From the first line to the last, repeat the data below exactly.

*** Block opens ***

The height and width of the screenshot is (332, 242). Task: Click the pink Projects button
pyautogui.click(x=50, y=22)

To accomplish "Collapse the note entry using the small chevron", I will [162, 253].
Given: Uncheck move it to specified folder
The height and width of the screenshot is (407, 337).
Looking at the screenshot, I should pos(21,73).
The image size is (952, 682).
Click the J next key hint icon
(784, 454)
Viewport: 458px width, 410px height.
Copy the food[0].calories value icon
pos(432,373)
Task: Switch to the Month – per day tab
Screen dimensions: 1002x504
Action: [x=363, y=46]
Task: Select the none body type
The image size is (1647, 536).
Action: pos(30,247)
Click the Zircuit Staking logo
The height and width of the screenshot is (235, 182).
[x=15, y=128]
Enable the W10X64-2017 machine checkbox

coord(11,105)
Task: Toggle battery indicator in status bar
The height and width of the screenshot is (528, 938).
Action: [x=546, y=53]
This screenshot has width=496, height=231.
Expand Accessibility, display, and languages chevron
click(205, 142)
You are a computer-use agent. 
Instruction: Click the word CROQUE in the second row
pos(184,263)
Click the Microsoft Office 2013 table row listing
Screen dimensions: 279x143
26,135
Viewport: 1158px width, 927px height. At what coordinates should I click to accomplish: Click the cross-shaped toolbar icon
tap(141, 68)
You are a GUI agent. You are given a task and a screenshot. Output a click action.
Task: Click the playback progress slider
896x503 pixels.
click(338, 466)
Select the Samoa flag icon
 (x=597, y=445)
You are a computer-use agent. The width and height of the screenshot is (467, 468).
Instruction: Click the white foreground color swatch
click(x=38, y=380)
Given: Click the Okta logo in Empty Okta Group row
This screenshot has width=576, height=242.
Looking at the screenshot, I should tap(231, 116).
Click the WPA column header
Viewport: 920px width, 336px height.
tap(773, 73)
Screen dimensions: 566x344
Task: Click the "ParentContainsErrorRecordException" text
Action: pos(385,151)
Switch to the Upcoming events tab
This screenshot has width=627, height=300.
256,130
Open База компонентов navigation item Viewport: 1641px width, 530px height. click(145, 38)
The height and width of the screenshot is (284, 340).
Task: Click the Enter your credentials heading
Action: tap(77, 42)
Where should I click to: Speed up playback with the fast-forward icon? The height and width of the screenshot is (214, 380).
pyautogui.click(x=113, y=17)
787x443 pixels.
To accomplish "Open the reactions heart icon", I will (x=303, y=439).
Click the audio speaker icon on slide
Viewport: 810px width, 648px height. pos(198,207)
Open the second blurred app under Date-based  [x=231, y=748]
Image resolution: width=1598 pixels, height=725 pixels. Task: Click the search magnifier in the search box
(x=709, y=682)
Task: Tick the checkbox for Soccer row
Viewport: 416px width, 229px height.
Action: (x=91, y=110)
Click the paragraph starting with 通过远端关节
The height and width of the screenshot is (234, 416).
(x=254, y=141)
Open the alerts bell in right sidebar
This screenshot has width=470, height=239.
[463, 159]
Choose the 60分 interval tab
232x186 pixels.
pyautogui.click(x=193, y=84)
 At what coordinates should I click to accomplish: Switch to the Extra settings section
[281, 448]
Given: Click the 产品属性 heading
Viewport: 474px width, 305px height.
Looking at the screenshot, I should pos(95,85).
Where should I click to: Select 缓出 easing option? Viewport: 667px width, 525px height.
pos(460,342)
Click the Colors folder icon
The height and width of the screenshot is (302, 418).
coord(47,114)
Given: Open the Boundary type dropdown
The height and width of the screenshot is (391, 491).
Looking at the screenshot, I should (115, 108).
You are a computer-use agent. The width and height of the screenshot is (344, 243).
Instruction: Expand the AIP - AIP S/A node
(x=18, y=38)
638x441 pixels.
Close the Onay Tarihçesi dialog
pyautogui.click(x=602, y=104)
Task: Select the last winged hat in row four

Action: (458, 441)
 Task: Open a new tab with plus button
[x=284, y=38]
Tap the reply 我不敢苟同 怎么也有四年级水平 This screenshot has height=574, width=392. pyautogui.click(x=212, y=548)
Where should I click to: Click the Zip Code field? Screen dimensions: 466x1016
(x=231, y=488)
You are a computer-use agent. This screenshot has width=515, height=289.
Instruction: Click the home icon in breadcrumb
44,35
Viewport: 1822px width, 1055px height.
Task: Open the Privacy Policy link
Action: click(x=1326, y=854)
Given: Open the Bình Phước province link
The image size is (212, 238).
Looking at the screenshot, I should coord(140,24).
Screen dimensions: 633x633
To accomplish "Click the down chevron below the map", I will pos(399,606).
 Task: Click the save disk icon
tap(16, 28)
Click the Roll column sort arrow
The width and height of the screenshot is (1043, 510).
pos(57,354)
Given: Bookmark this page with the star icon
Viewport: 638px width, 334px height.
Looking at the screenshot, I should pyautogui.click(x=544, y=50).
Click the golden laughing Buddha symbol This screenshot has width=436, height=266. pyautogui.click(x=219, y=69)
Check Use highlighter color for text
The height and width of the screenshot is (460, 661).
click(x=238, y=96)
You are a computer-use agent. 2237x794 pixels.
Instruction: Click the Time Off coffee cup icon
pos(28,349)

*** Block closes ***

WRITTEN SOLUTION:
The height and width of the screenshot is (332, 242). Task: Click the pink Projects button
pyautogui.click(x=50, y=22)

To accomplish "Collapse the note entry using the small chevron", I will [162, 253].
Given: Uncheck move it to specified folder
The height and width of the screenshot is (407, 337).
Looking at the screenshot, I should pos(21,73).
The image size is (952, 682).
Click the J next key hint icon
(784, 454)
Viewport: 458px width, 410px height.
Copy the food[0].calories value icon
pos(432,373)
Task: Switch to the Month – per day tab
Screen dimensions: 1002x504
Action: [x=363, y=46]
Task: Select the none body type
The image size is (1647, 536).
Action: pos(30,247)
Click the Zircuit Staking logo
The height and width of the screenshot is (235, 182).
[x=15, y=128]
Enable the W10X64-2017 machine checkbox

coord(11,105)
Task: Toggle battery indicator in status bar
The height and width of the screenshot is (528, 938).
Action: [x=546, y=53]
This screenshot has width=496, height=231.
Expand Accessibility, display, and languages chevron
click(205, 142)
You are a computer-use agent. 
Instruction: Click the word CROQUE in the second row
pos(184,263)
Click the Microsoft Office 2013 table row listing
Screen dimensions: 279x143
26,135
Viewport: 1158px width, 927px height. At what coordinates should I click to accomplish: Click the cross-shaped toolbar icon
tap(141, 68)
You are a GUI agent. You are given a task and a screenshot. Output a click action.
Task: Click the playback progress slider
896x503 pixels.
click(338, 466)
Select the Samoa flag icon
 (x=597, y=445)
You are a computer-use agent. The width and height of the screenshot is (467, 468).
Instruction: Click the white foreground color swatch
click(x=38, y=380)
Given: Click the Okta logo in Empty Okta Group row
This screenshot has width=576, height=242.
Looking at the screenshot, I should tap(231, 116).
Click the WPA column header
Viewport: 920px width, 336px height.
tap(773, 73)
Screen dimensions: 566x344
Task: Click the "ParentContainsErrorRecordException" text
Action: pos(385,151)
Switch to the Upcoming events tab
This screenshot has width=627, height=300.
256,130
Open База компонентов navigation item Viewport: 1641px width, 530px height. click(145, 38)
The height and width of the screenshot is (284, 340).
Task: Click the Enter your credentials heading
Action: tap(77, 42)
Where should I click to: Speed up playback with the fast-forward icon? The height and width of the screenshot is (214, 380).
pyautogui.click(x=113, y=17)
787x443 pixels.
To accomplish "Open the reactions heart icon", I will (x=303, y=439).
Click the audio speaker icon on slide
Viewport: 810px width, 648px height. pos(198,207)
Open the second blurred app under Date-based  [x=231, y=748]
Image resolution: width=1598 pixels, height=725 pixels. Task: Click the search magnifier in the search box
(x=709, y=682)
Task: Tick the checkbox for Soccer row
Viewport: 416px width, 229px height.
Action: (x=91, y=110)
Click the paragraph starting with 通过远端关节
The height and width of the screenshot is (234, 416).
(x=254, y=141)
Open the alerts bell in right sidebar
This screenshot has width=470, height=239.
[463, 159]
Choose the 60分 interval tab
232x186 pixels.
pyautogui.click(x=193, y=84)
 At what coordinates should I click to accomplish: Switch to the Extra settings section
[281, 448]
Given: Click the 产品属性 heading
Viewport: 474px width, 305px height.
Looking at the screenshot, I should pos(95,85).
Where should I click to: Select 缓出 easing option? Viewport: 667px width, 525px height.
pos(460,342)
Click the Colors folder icon
The height and width of the screenshot is (302, 418).
coord(47,114)
Given: Open the Boundary type dropdown
The height and width of the screenshot is (391, 491).
Looking at the screenshot, I should (115, 108).
You are a computer-use agent. The width and height of the screenshot is (344, 243).
Instruction: Expand the AIP - AIP S/A node
(x=18, y=38)
638x441 pixels.
Close the Onay Tarihçesi dialog
pyautogui.click(x=602, y=104)
Task: Select the last winged hat in row four

Action: (458, 441)
 Task: Open a new tab with plus button
[x=284, y=38]
Tap the reply 我不敢苟同 怎么也有四年级水平 This screenshot has height=574, width=392. pyautogui.click(x=212, y=548)
Where should I click to: Click the Zip Code field? Screen dimensions: 466x1016
(x=231, y=488)
You are a computer-use agent. This screenshot has width=515, height=289.
Instruction: Click the home icon in breadcrumb
44,35
Viewport: 1822px width, 1055px height.
Task: Open the Privacy Policy link
Action: click(x=1326, y=854)
Given: Open the Bình Phước province link
The image size is (212, 238).
Looking at the screenshot, I should coord(140,24).
Screen dimensions: 633x633
To accomplish "Click the down chevron below the map", I will pos(399,606).
 Task: Click the save disk icon
tap(16, 28)
Click the Roll column sort arrow
The width and height of the screenshot is (1043, 510).
pos(57,354)
Given: Bookmark this page with the star icon
Viewport: 638px width, 334px height.
Looking at the screenshot, I should pyautogui.click(x=544, y=50).
Click the golden laughing Buddha symbol This screenshot has width=436, height=266. pyautogui.click(x=219, y=69)
Check Use highlighter color for text
The height and width of the screenshot is (460, 661).
click(x=238, y=96)
You are a computer-use agent. 2237x794 pixels.
Instruction: Click the Time Off coffee cup icon
pos(28,349)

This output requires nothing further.